DATA UNDER STUDY
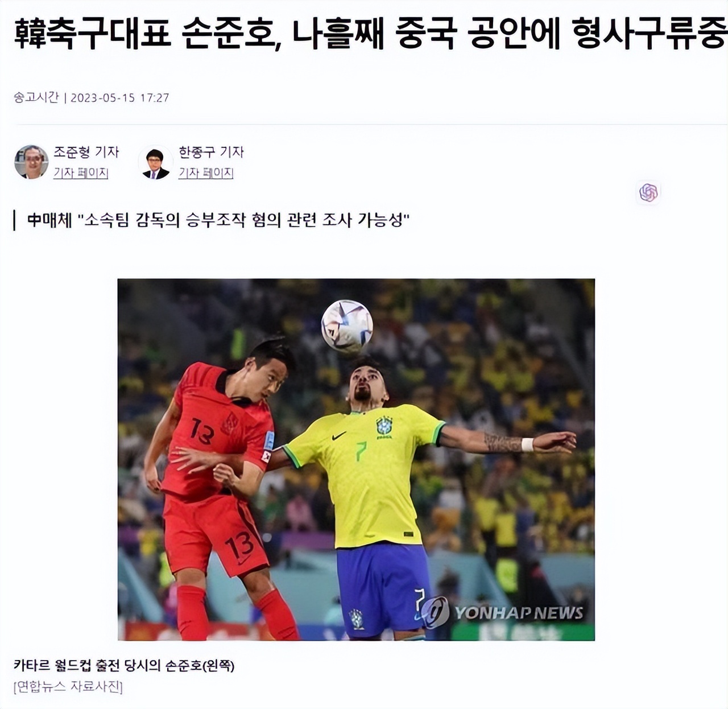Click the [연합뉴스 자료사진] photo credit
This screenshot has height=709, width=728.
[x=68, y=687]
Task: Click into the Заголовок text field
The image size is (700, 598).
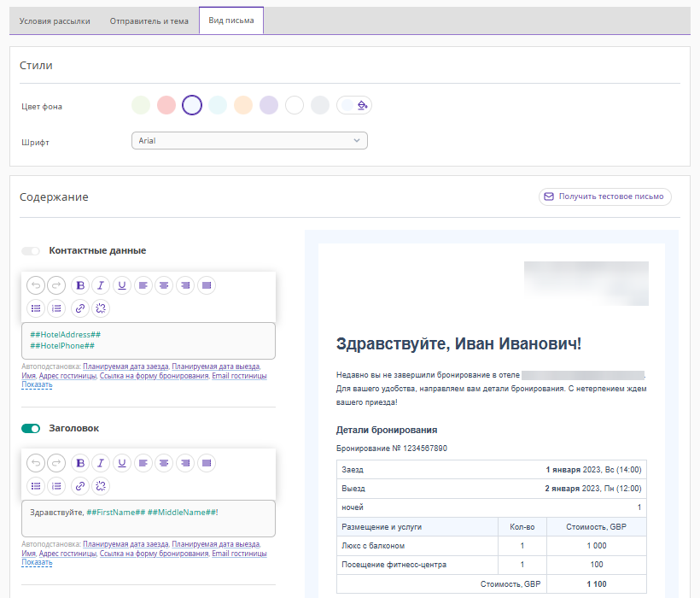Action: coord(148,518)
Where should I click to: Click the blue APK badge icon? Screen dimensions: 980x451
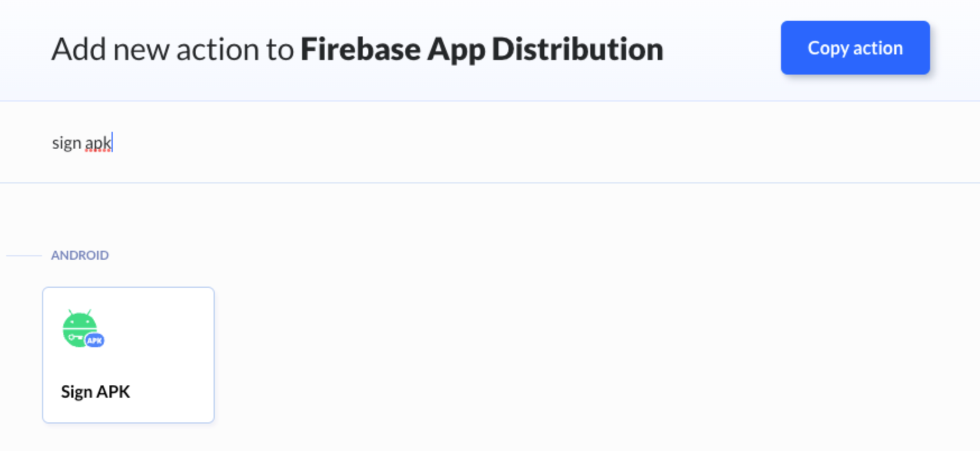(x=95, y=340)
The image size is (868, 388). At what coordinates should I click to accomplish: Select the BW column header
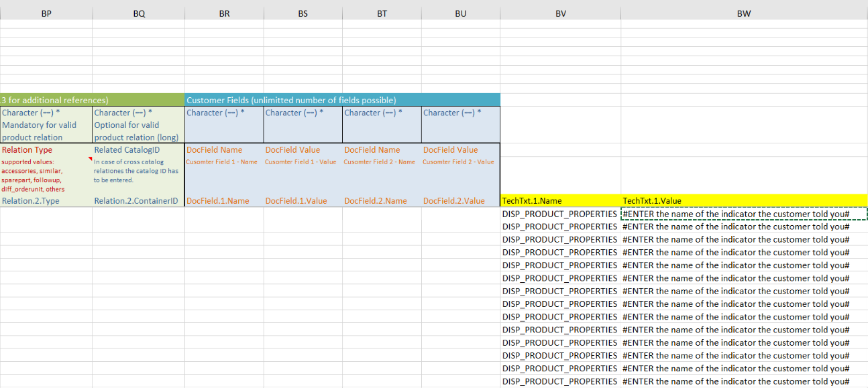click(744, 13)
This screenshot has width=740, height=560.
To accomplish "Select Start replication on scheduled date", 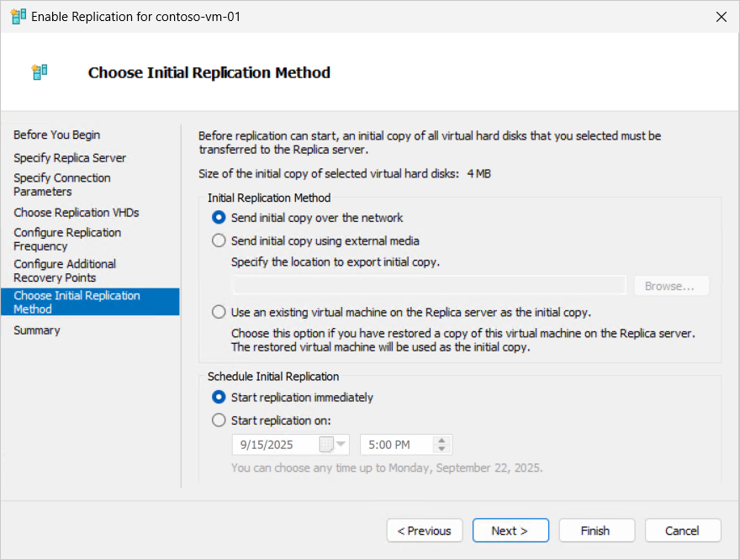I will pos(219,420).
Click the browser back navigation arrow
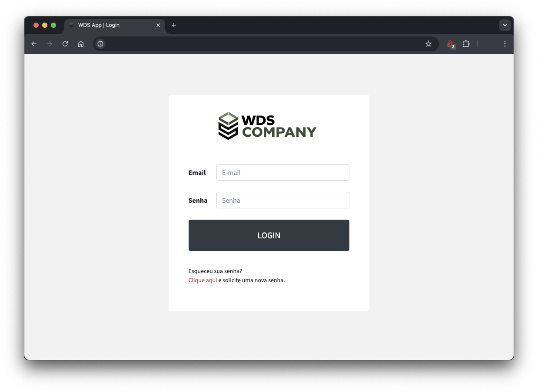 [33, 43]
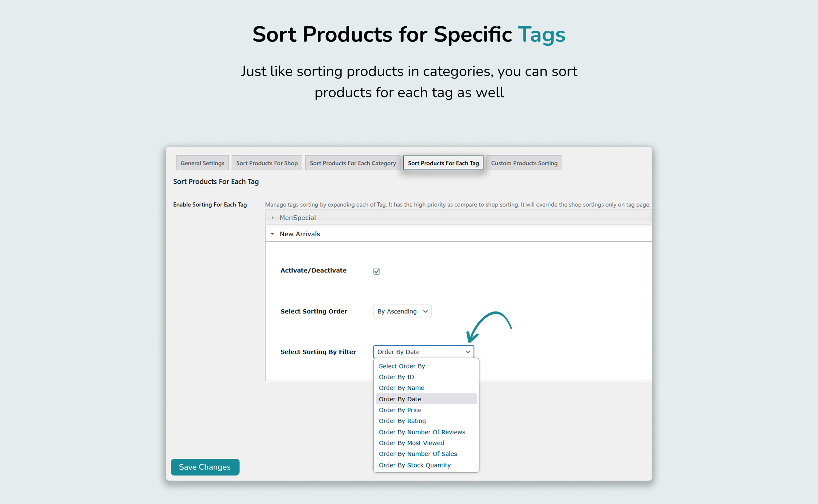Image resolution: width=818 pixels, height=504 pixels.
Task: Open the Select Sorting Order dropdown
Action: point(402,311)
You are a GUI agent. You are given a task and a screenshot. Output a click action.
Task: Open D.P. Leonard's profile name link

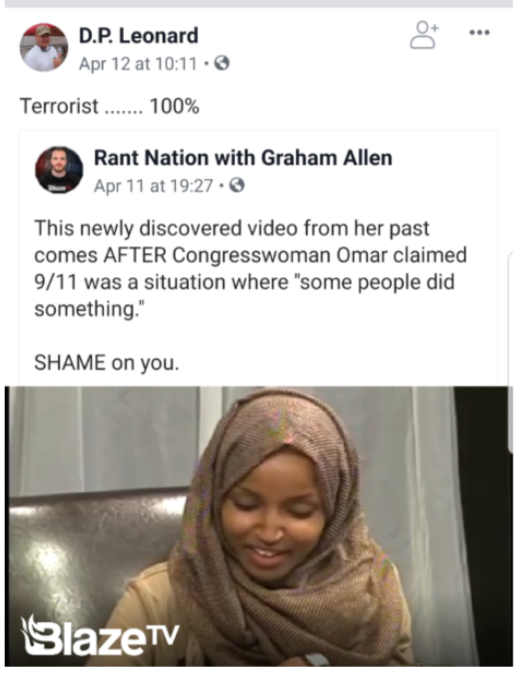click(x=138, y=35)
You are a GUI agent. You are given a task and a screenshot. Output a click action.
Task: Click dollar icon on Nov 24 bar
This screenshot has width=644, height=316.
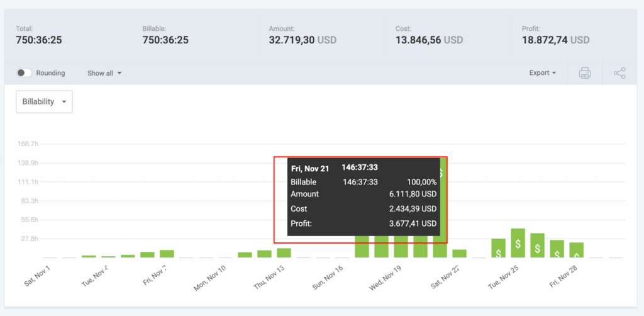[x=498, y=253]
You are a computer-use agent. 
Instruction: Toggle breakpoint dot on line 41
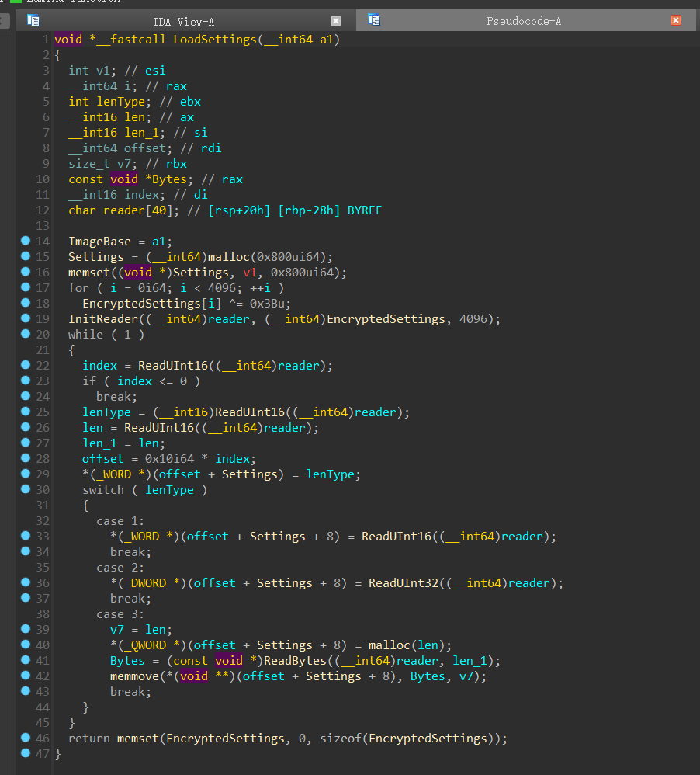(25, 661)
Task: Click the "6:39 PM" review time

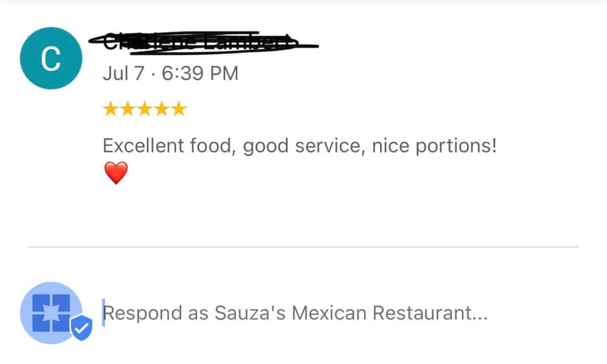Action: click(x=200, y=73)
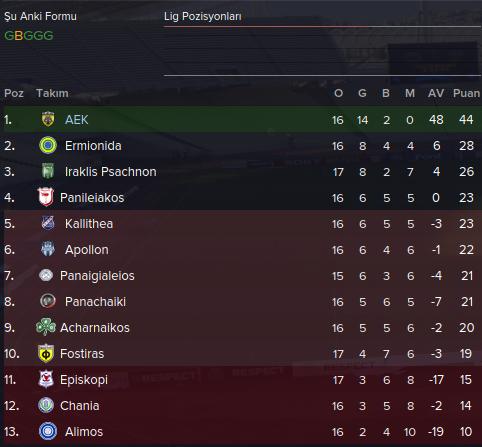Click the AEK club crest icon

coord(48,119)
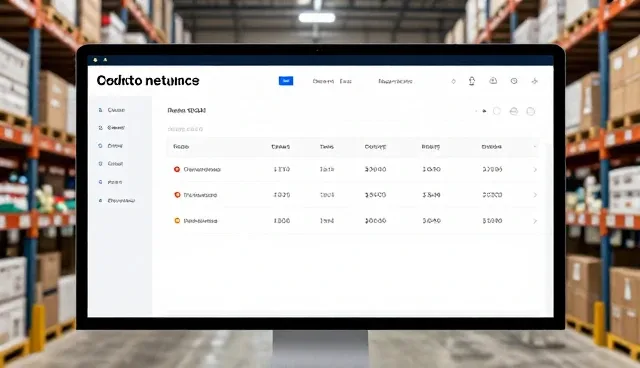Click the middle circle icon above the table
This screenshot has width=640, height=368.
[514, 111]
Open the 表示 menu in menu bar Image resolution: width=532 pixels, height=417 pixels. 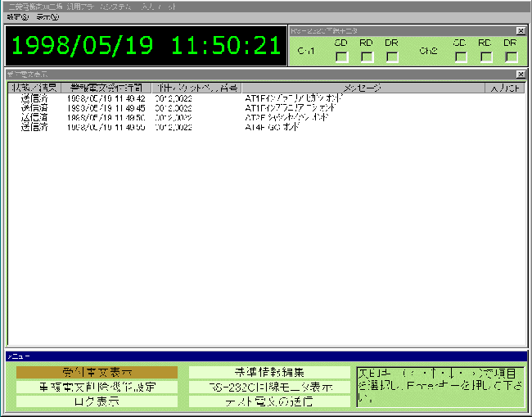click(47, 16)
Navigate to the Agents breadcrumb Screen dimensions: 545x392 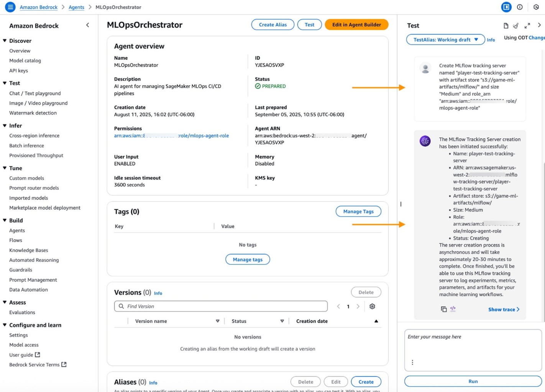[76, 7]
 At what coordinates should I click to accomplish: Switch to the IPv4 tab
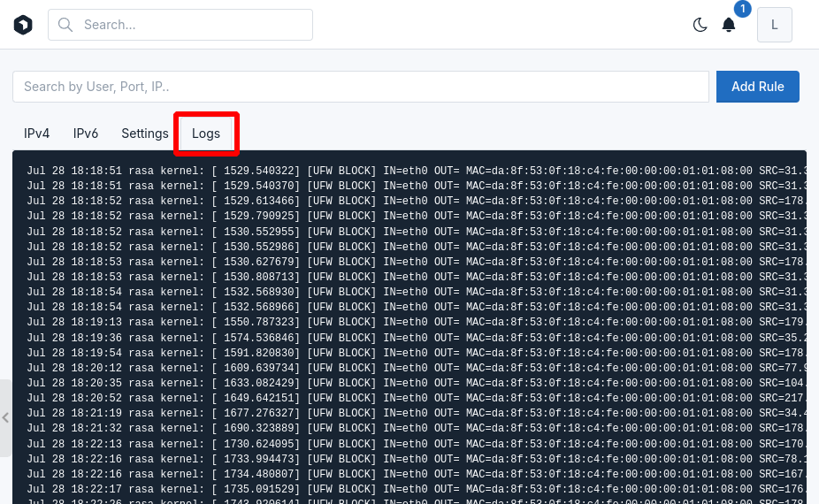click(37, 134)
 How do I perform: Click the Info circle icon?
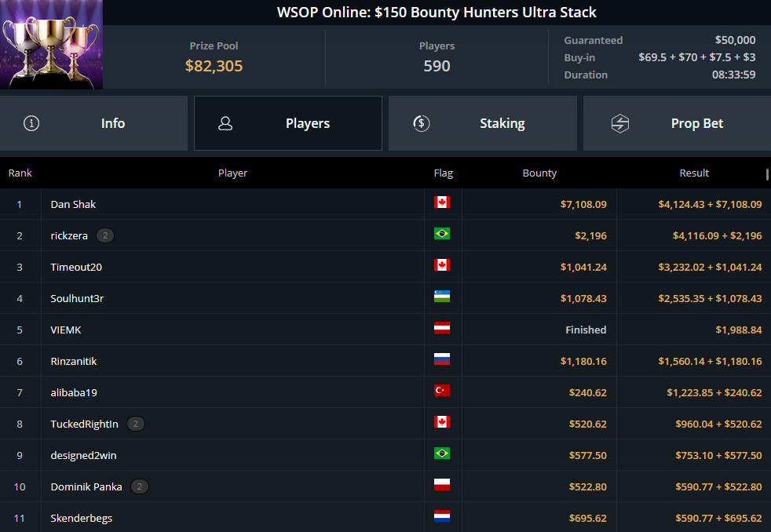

TASK ITEM
Where the line containing "At what coordinates should I click to accomplish: Switch" appears above, start there and set down each line exactly through the last line of the data; leave out every picture.

YOUR RESPONSE
 At what coordinates should I click to accomplish: Switch to the IPv4 tab
click(37, 134)
 How do I perform: Click the Info circle icon?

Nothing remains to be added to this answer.